Bridge column, January 28: The answers to the holiday competition

1. What is the correct line of play in (a) six hearts and (b) seven hearts after West leads the spade king to your ace?
In six hearts, you can afford to lose only one trump trick. The standard safety-play is to cash dummy's ace, then to lead back toward the king-nine, inserting the nine if East follows low. But that fails with this layout. West wins the third round with his queen and leads the spade queen, forcing dummy to ruff and promoting his heart 10 to the setting trick.
South should play a low heart to dummy's ace, return to his hand in a minor suit, and lead his other low heart toward dummy's jack.

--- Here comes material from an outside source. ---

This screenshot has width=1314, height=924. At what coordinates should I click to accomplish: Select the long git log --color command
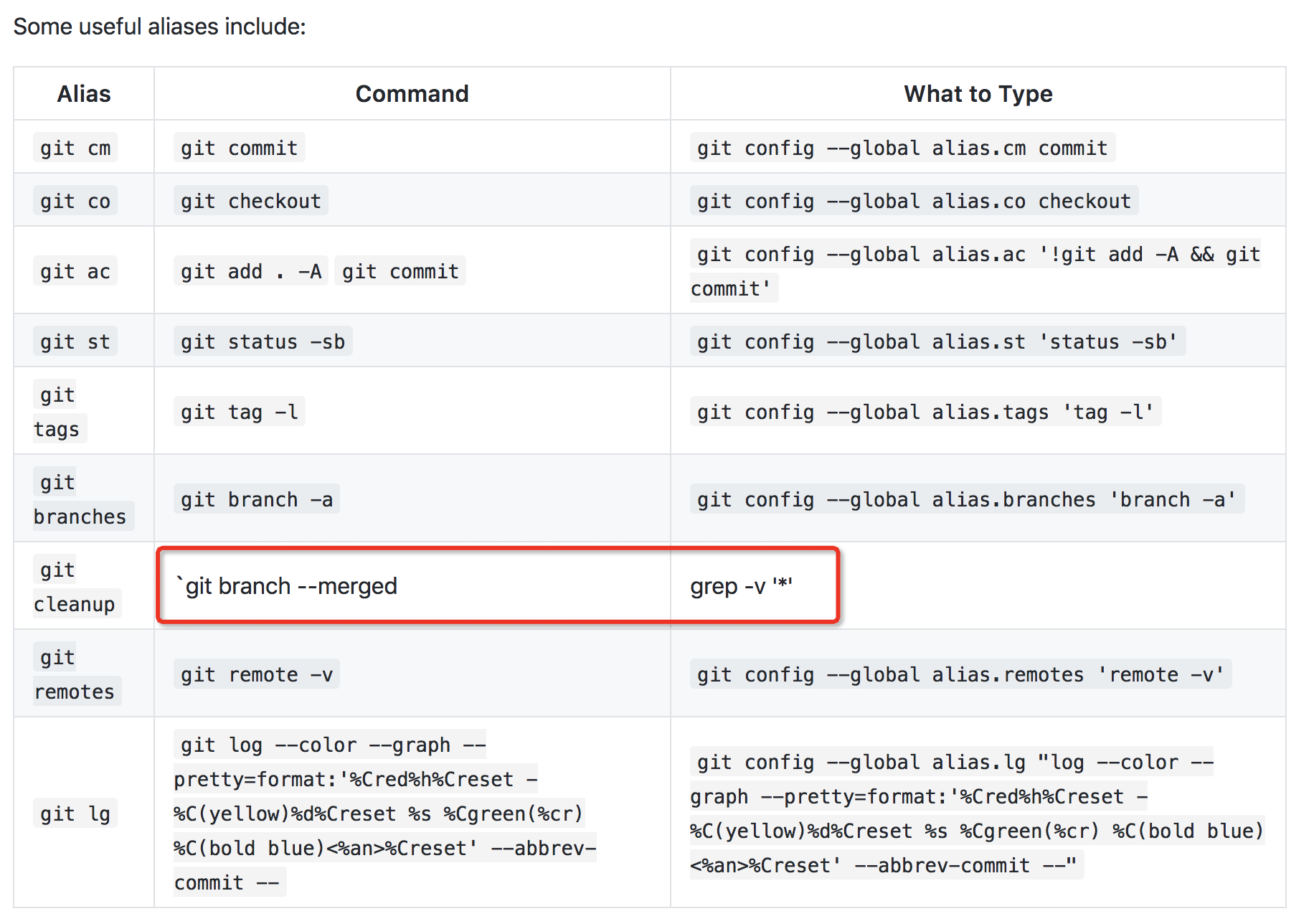point(384,813)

If West plays low, dummy's jack wins, declarer leads a heart to his king, and plays on the minors.
If West wins with his queen and leads the spade queen, South ruffs with dummy's heart eight, cashes the heart jack, crosses to his hand in the other minor, removes West's final trump with his heart king, and claims because dummy is high.

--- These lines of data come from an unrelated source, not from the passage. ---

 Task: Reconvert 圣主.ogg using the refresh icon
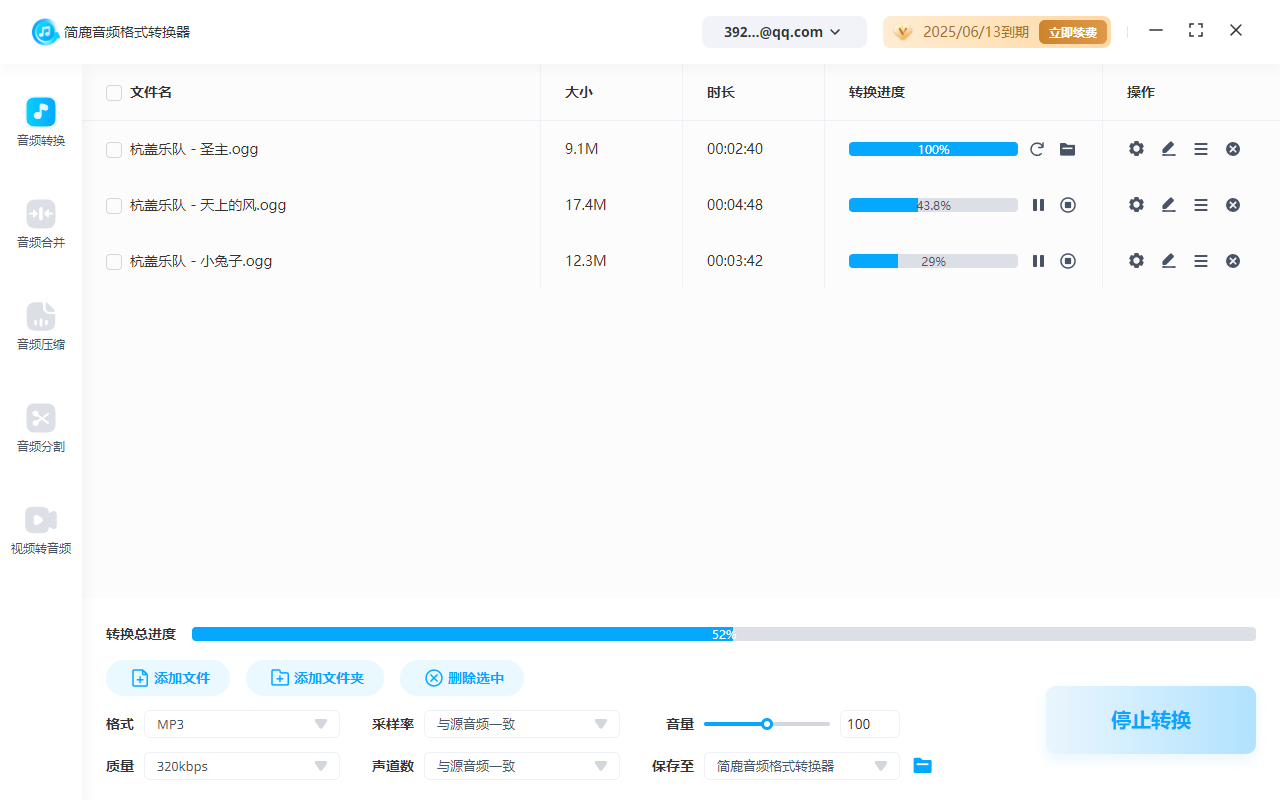tap(1037, 148)
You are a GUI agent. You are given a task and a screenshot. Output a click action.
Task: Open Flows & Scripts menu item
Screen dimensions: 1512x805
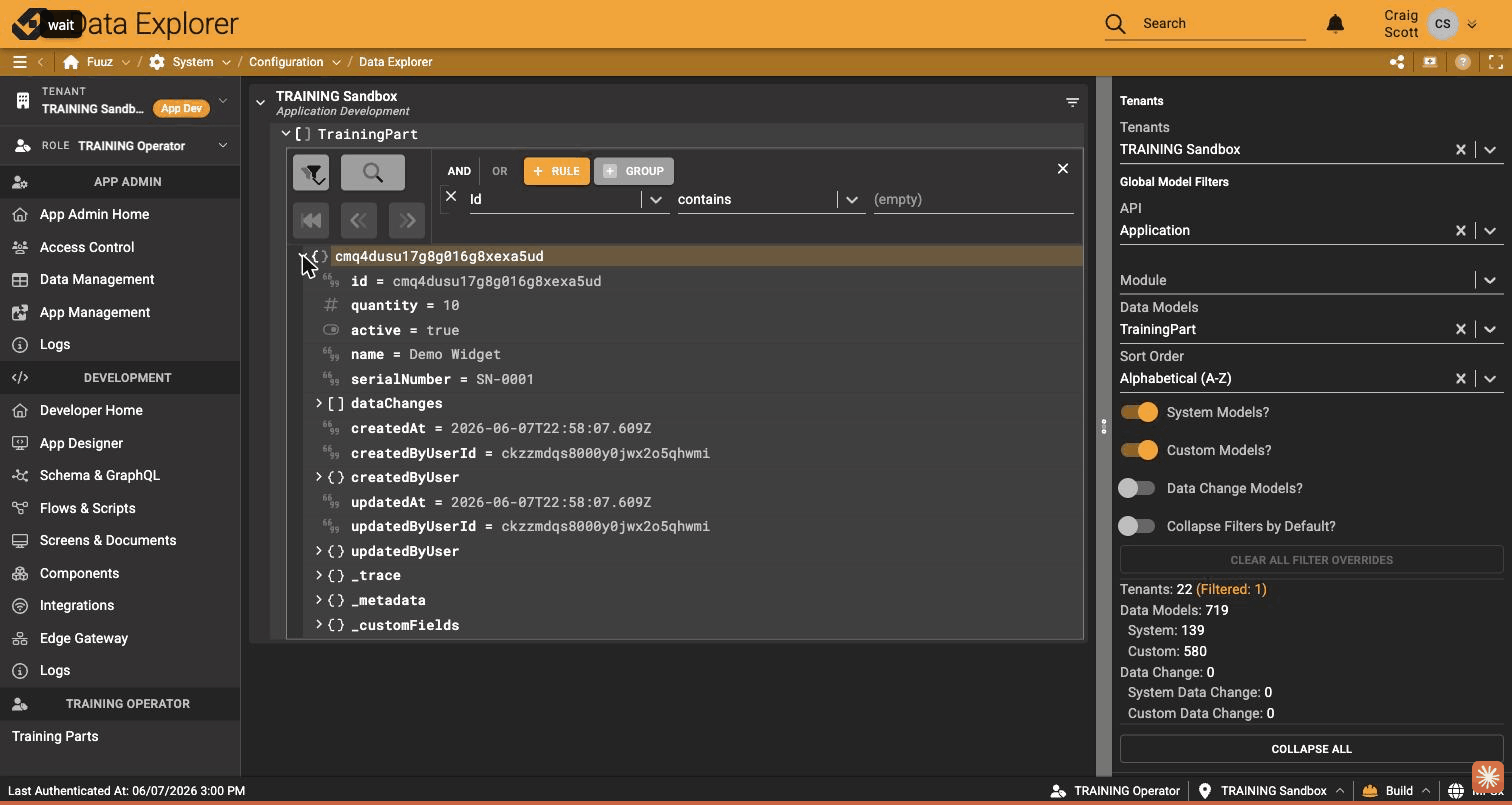[88, 508]
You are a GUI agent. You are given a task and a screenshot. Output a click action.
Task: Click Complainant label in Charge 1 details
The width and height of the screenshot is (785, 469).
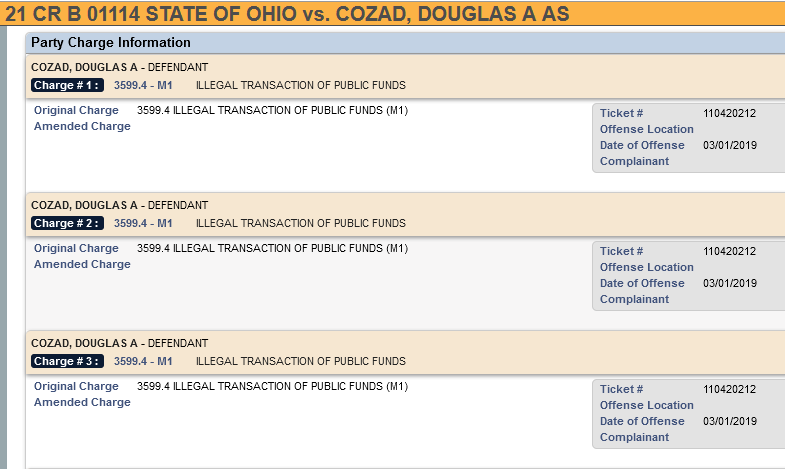pos(634,161)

In seven hearts, you must play the trump suit without loss. If it were seven no-trump, the correct play would be to cash the king first, which is nearly 2 percent better than immediately leading low to dummy. But since South cannot handle a 5-0 break, two plays are equal: Cash the king first, which wins when East has the singleton queen; or play low from hand, planning to finesse dummy's jack, which succeeds when West has the singleton queen.